Exercise prompt
Copy the data below exactly, omitting any picture it contains.

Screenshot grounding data
────────
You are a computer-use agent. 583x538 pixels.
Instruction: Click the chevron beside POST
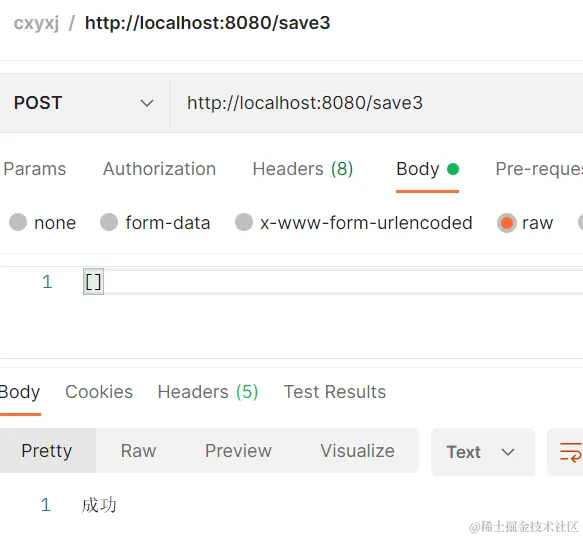(147, 103)
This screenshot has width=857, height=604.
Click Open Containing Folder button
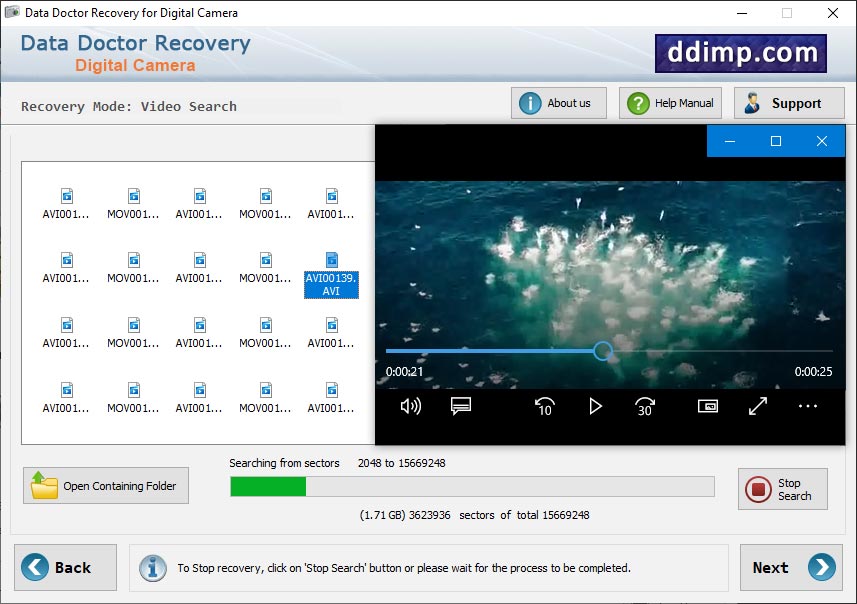tap(105, 486)
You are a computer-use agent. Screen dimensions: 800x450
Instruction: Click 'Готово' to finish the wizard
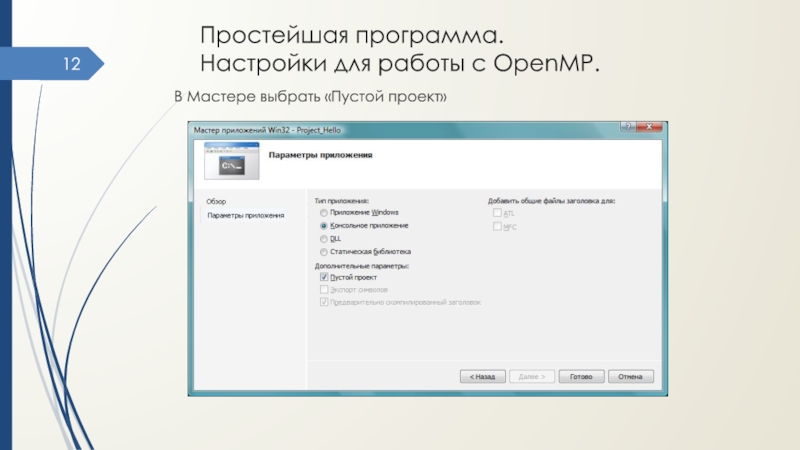click(x=581, y=377)
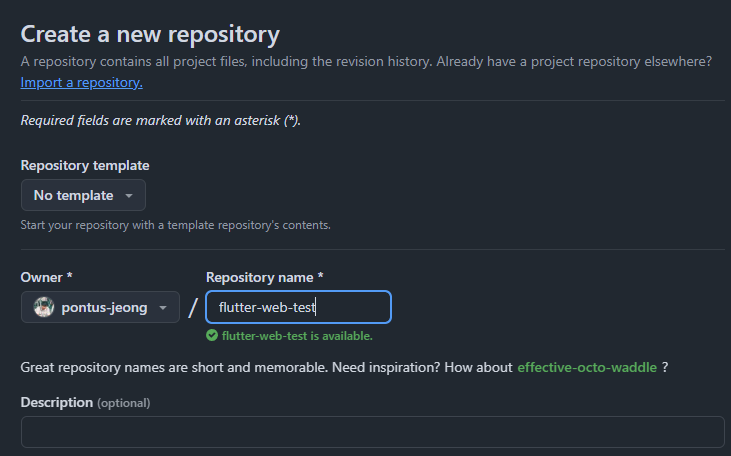Click the '(optional)' text beside Description
731x456 pixels.
coord(124,403)
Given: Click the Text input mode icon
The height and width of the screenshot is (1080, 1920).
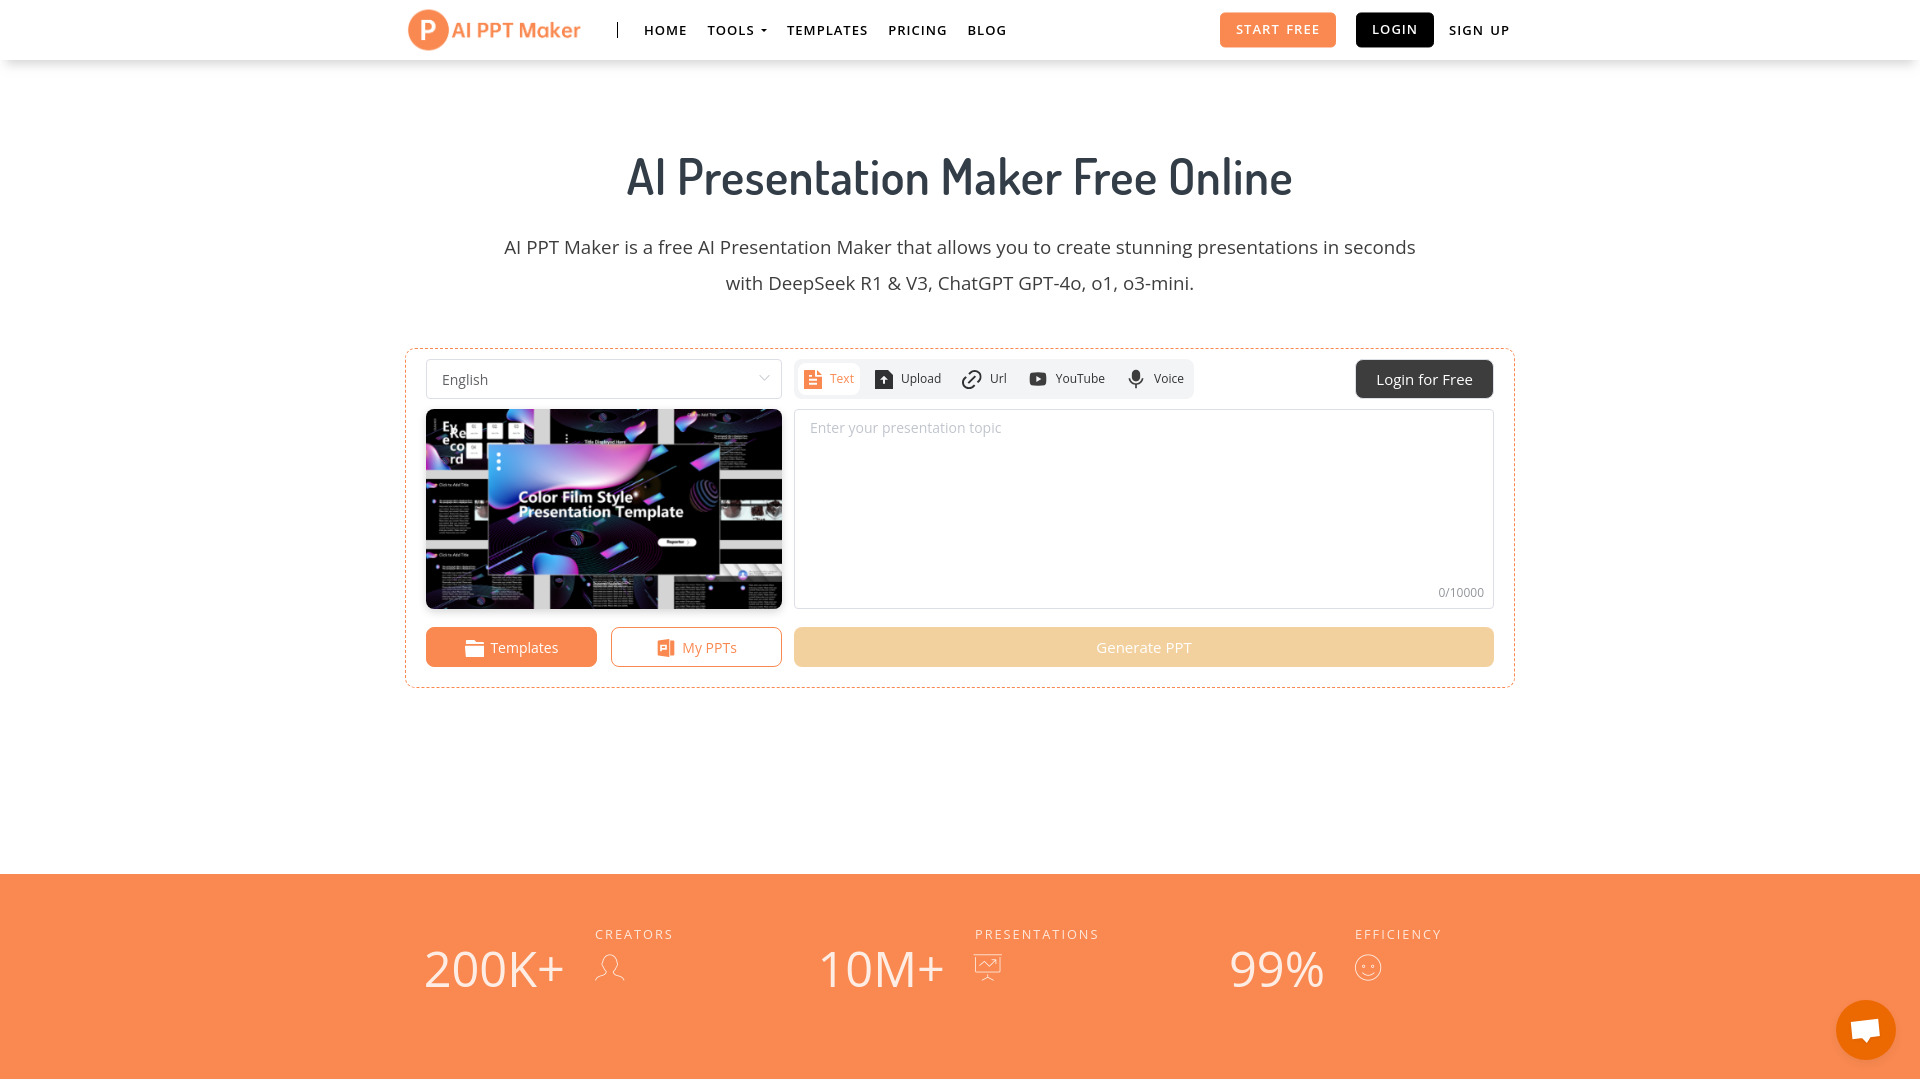Looking at the screenshot, I should 814,378.
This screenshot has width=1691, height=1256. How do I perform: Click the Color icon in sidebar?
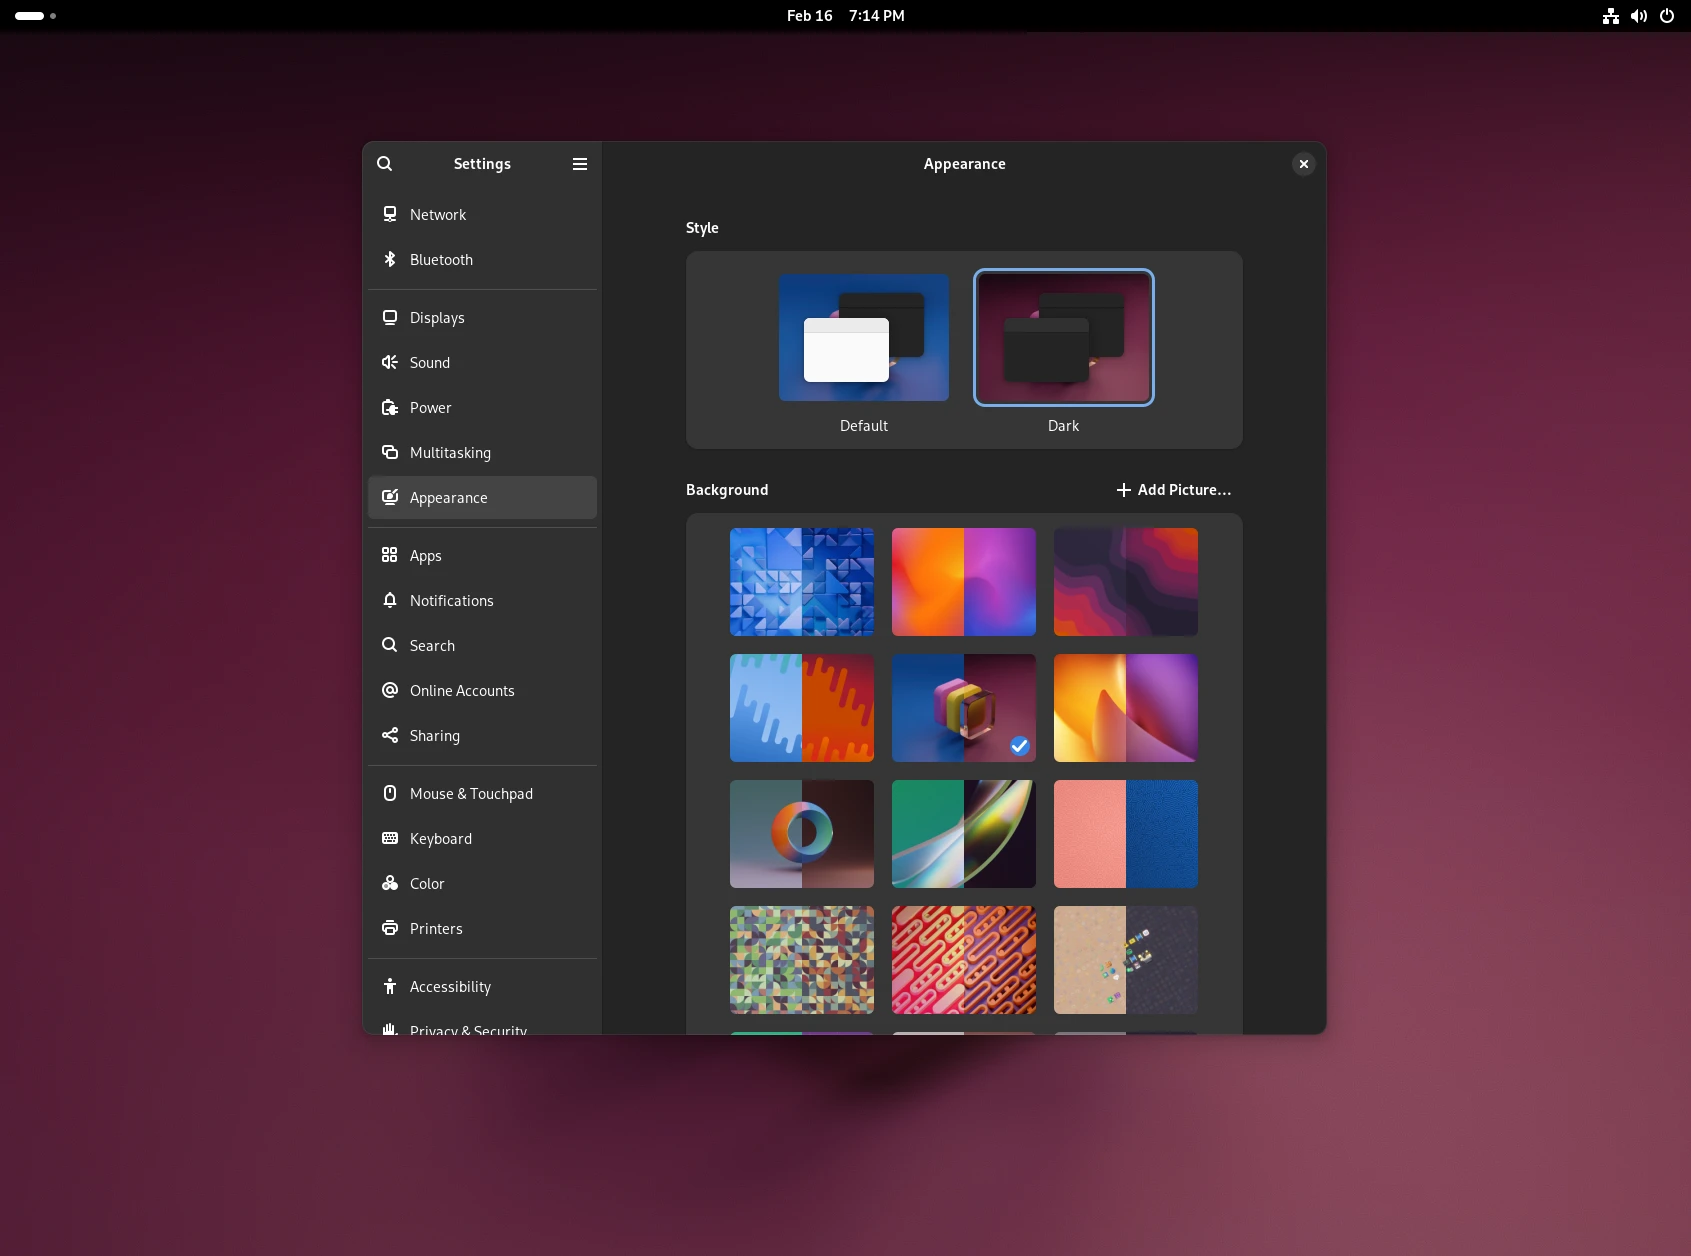click(x=390, y=884)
────────
Exercise output
You are a computer-use agent. 583x538 pixels.
Instruction: Click the chevron beside POST
(147, 103)
This screenshot has width=857, height=604.
Click Open Containing Folder button
tap(105, 486)
You are a computer-use agent. Screen dimensions: 800x450
Instruction: Click 'Готово' to finish the wizard
click(x=581, y=377)
Click the '(optional)' text beside Description
731x456 pixels.
coord(124,403)
Given: Click the Text input mode icon
The height and width of the screenshot is (1080, 1920).
Looking at the screenshot, I should 814,378.
This screenshot has width=1691, height=1256. How do I perform: Click the Color icon in sidebar?
click(x=390, y=884)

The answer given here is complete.